Appeal from a judgment of the Niagara County Court (Sara S. Sperrazza, J.), rendered June 18, 2003. The judgment convicted defendant, upon a jury verdict, of criminal possession of a controlled substance in the fifth degree and criminal possession of a controlled substance in the seventh degree.
It is hereby ordered that the judgment so appealed from be and the same hereby is unanimously affirmed.

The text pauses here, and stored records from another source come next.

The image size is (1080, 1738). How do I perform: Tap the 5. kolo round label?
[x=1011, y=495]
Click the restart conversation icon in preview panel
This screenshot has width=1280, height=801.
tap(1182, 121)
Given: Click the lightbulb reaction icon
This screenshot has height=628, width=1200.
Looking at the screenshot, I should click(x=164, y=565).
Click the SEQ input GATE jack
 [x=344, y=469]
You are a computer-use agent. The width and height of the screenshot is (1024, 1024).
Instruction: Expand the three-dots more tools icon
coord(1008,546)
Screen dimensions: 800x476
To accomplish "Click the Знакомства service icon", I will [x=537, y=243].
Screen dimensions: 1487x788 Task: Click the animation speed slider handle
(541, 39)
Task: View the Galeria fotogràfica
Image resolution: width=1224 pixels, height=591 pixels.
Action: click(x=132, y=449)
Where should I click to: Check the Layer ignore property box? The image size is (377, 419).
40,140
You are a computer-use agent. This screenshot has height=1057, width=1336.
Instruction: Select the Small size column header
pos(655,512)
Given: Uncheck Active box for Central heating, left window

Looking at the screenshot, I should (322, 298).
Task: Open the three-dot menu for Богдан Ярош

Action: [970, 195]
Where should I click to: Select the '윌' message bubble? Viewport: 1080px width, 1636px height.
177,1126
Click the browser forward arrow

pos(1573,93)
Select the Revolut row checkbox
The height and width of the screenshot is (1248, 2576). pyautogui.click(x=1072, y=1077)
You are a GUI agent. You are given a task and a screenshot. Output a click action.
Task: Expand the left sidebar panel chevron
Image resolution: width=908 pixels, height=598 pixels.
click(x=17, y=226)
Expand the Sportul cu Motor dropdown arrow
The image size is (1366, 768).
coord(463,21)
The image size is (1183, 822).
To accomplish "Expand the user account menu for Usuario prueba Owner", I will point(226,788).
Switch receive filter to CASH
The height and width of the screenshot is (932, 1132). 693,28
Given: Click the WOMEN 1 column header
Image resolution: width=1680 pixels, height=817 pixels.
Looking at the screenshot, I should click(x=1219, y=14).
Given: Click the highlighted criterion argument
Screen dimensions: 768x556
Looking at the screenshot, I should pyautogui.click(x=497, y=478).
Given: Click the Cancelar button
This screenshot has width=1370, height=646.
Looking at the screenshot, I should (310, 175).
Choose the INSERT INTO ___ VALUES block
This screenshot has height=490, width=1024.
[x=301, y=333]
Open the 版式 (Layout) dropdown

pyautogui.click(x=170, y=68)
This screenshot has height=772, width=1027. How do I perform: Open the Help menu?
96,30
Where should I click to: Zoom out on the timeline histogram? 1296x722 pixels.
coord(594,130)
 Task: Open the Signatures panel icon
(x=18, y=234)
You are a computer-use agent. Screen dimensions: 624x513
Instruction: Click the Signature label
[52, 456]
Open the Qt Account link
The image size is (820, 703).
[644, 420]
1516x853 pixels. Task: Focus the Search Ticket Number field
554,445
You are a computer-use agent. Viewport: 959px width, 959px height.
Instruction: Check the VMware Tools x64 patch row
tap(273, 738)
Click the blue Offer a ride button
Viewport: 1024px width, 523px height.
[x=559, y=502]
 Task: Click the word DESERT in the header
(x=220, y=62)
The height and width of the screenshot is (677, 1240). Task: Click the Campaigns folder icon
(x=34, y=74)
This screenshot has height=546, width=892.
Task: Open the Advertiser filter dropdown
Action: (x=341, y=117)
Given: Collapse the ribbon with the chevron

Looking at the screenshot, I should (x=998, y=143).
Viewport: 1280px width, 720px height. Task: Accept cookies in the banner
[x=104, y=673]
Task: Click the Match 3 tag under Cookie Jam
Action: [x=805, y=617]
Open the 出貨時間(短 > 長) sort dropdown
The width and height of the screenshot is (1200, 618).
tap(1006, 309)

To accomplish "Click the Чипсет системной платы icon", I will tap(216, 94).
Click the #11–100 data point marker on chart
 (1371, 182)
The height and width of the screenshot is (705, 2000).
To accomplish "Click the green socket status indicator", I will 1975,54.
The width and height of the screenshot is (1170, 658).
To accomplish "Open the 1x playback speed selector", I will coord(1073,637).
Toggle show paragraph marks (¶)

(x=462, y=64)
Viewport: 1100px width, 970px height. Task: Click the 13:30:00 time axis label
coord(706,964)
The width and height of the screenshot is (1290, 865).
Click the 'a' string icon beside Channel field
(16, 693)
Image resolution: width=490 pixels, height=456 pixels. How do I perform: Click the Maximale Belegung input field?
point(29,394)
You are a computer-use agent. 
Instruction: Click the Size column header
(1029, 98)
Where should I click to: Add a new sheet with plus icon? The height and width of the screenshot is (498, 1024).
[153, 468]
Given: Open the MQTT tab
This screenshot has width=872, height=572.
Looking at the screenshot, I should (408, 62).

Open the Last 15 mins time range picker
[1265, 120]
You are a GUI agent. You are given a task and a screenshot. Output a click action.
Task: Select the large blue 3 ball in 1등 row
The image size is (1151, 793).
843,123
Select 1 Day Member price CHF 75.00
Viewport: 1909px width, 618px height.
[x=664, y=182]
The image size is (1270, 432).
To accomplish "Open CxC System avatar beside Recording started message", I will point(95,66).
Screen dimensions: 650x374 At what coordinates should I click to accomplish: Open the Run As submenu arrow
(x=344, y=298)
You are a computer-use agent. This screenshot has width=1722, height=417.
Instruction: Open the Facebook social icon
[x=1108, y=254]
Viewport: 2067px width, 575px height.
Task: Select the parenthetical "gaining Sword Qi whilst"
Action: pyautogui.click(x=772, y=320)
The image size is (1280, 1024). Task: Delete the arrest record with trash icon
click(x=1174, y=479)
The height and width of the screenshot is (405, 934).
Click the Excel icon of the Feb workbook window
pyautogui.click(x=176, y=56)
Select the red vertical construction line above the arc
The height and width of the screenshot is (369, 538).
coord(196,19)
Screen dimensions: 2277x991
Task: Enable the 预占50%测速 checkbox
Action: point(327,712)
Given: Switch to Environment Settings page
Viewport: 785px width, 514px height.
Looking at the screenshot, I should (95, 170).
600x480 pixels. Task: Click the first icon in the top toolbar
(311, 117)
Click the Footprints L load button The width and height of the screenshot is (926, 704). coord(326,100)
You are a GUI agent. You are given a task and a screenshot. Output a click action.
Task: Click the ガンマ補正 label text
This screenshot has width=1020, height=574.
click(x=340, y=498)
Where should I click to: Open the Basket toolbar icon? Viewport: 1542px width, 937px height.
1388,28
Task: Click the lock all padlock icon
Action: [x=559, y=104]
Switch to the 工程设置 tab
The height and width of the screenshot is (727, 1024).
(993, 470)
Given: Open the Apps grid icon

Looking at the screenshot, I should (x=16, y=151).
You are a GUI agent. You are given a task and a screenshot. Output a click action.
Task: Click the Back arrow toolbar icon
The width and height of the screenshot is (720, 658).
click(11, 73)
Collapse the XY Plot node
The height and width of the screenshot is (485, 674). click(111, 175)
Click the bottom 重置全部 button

Memorandum: Defendant appeals from a judgment convicting him, upon a jury verdict, of criminal possession of a controlled substance in the fifth degree (Penal Law § 220.06 [1]) and criminal possession of a controlled substance in the seventh degree (§ 220.03). Defendant contends that County Court erred in permitting two detectives to provide expert testimony that defendant possessed LSD with the intent to sell it, on the ground that the admission of that testimony invaded the province of the jury. Defendant failed to object to the testimony of those detectives on that ground and thus failed to preserve his present contention for our review (see CPL 470.05 [2]; People v Dawson, 50 NY2d 311, 324 [1980]; People v Ferrer, 17 AD3d 777, 778 [2005], lv denied 5 NY3d 788 [2005]; People v Schutt, 174 AD2d 1035 [1991], lv denied 78 NY2d 1081 [1991]). In any event, we conclude that defendant’s contention lacks merit. The record establishes that defense counsel asked the same questions of both detectives on cross-examination as those asked by the prosecutor on direct examination concerning defendant’s intent to sell the LSD and thus defendant will not be heard to complain that he was prejudiced by the detectives’ answers to those questions (see generally People v Morales, 246 AD2d 396, 397 [1998], lv denied 91 NY2d 943 [1998]; People v Ramirez, 125 AD2d 343 [1986], lv denied 69 NY2d 885 [1987]). Furthermore, the record establishes that the testimony of one of the *1019detectives did not in fact invade the province of the jury (see generally People v Hicks, 2 NY3d 750, 751 [2004]) and, with respect to the testimony of the other detective, any error in the admission of his testimony is harmless (see generally People v Crimmins, 36 NY2d 230, 241-242 [1975]). The People established that defendant possessed more than 200 individual “hits” of LSD, and that quantity is sufficient to establish an intent to sell the drugs rather than to retain them for personal use (see generally People v Alvino, 71 NY2d 233, 245 [1987]; People v Bell, 296 AD2d 836 [2002], lv denied 98 NY2d 766 [2002]; People v Smith, 217 AD2d 910, 911 [1995]). Present—Pigott, Jr., P.J., Hurlbutt, Kehoe, Smith and Green, JJ.